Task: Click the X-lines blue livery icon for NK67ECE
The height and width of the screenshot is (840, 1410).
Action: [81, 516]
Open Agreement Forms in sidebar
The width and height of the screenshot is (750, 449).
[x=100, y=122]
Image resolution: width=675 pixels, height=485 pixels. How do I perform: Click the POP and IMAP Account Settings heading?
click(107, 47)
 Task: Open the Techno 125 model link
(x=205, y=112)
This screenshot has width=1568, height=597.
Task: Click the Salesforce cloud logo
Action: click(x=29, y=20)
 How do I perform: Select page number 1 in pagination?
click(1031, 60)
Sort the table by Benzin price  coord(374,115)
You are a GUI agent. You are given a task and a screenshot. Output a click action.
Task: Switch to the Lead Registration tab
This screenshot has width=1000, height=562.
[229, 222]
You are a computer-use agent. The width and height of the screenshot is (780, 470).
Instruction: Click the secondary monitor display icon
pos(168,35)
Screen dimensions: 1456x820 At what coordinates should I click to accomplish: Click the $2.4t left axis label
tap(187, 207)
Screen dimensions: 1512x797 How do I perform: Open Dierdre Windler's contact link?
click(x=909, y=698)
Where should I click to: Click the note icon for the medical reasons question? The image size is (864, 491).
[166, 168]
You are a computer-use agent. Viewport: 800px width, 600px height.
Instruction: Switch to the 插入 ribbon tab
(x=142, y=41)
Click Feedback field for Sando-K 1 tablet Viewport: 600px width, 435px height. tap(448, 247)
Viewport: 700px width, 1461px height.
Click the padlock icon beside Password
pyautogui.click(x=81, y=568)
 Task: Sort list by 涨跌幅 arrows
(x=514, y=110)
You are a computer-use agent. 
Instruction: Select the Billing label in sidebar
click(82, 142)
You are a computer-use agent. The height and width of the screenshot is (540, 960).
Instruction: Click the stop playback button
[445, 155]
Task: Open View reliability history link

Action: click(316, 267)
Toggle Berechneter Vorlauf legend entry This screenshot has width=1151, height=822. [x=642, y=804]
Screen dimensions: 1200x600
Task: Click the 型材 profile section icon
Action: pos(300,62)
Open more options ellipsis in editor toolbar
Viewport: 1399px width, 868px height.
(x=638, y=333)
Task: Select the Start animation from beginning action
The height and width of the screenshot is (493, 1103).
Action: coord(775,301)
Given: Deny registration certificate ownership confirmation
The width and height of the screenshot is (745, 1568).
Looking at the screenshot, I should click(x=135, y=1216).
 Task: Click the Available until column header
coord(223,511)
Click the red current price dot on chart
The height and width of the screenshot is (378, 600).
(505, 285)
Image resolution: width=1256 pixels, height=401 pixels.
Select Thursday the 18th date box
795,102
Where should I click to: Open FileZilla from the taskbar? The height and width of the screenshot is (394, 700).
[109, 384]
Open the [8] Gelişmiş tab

**Task item**
Wherever the string "agent" appears in the listing above, show the whole line.

**Result for this task**
You are a GUI agent. You are given a task and a screenshot. Output a click action.
You are a computer-use agent. The width and height of the screenshot is (780, 470).
You are a computer-use agent. Viewport: 800px width, 600px height.
You are a computer-use agent. 
You are a computer-use agent. The height and width of the screenshot is (540, 960).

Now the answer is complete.